Nov. 8, 2020
Meet Chloe Griffin, MDiv ’23
Agent of Justice. Architect of Introspection.
Chole is a first year Wake Divinity student answering the call to minister and help others reach a place of self-actualization.
I come from a family of preachers, teachers, and activists, so I have always understood the importance of advocacy and doing work in the name of social justice, both in the community and interpersonally. I did not always know or accept that I would be a minister. I can recall very clearly having an existential crisis as an eight-year-old. I broke down, crying in front of my mother and when she asked what was wrong. I said through tears, “I don’t want to be a minister.” My mother reassured me that no one said that I had to be a minister, but if I felt God was calling me, I would have to consider what that meant.
As an adult, I thought my ministry would be teaching, something I viewed very narrowly as a path to postsecondary education. This led me to two years of teaching middle school. While I found that experience valuable, it ultimately led me to return to a place of questioning my place in the world and brought me to Wake Forest University School of Divinity. The lightbulb moment came as I was literally looking at a lamp in my parents’ home. They were sitting out on the deck, and I had a sense that they were discussing me. Looking at that lamp, the light within me also ignited, and I just knew that it was time to pursue a path of ministry. When my parents came in, they confirmed that they were sensing the same thing.
As a member of the LGBTQ+ community, I have experienced the harm the church can sometimes cause.
“I am inspired to be a positive influence and representative to let other queer and trans folk know they are welcome and safe in the community. I hope to foster that through my ministry. I want to help others reach a place of self-actualization and understanding their own value.”
I chose Wake Div because the emphasis on justice, reconciliation, and compassion aligns with my values and how I want to do work in the world. I hope to be an architect who affirms the truths of all people, especially those who have been marginalized in oppressive systems. I want to help people find communities that uplift them to their best selves and figure out how they can make positive impacts in their own way. I hope to encourage others to do more good than harm. Whatever you do in life also impacts someone else. We should be good to each other.

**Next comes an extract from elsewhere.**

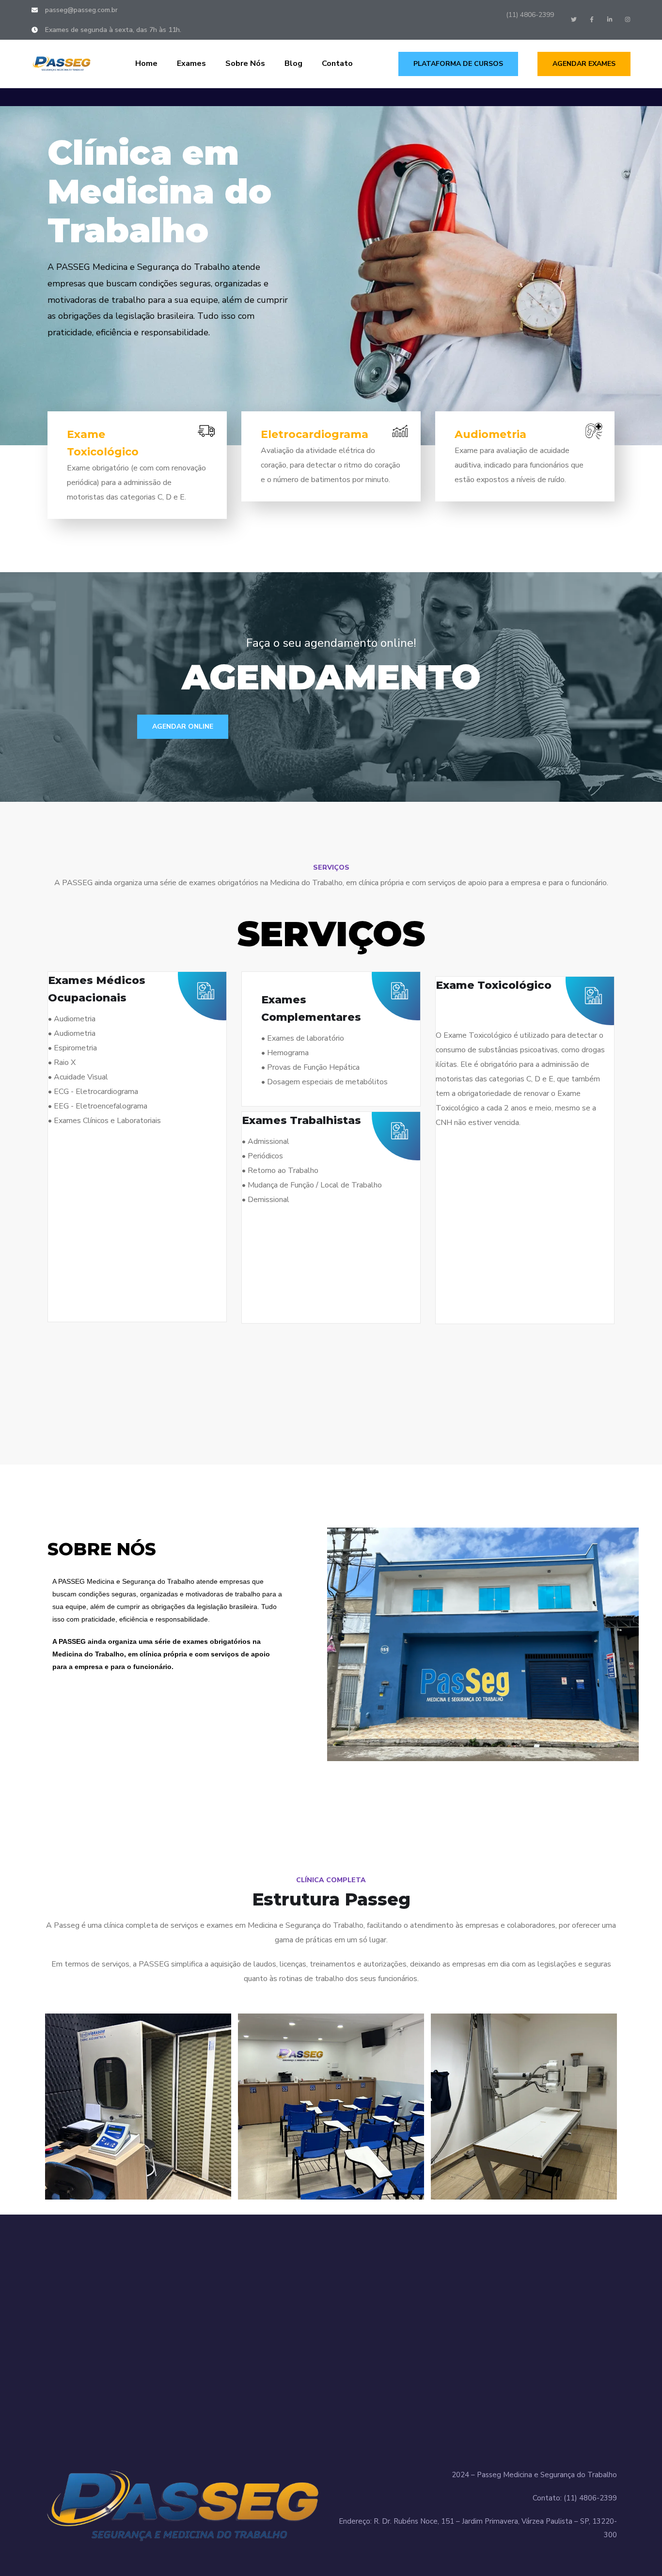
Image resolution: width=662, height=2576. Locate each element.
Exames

I love that Wake Div is an ecumenical school.
“The diversity of my classmates has taught me just as much as my academic courses. Growing up in a progressive family, I always assumed I was pretty open-minded. However, in only a few months, Wake Div has exposed me to so much more than I could have imagined.”
I am currently taking Womanist Ways of Worship with Professor Chelsea Yarborough. The course centers on Black women’s experiences, including queer and trans folk, in a way that gives space for people of all backgrounds to be included and welcome in worship so that people at every intersection of life are validated and embraced for their uniqueness. It’s helped me to learn more about myself and, in the process, realize that I always have more to learn about others.
My experience in divinity school has brought me full circle. I still see teaching as a vehicle for ministry, but I am redefining the best setting for that work. I’m also more open to understanding where my call might lead me in the area of spiritual ministry as well. I feel like I have a wealth of options before me.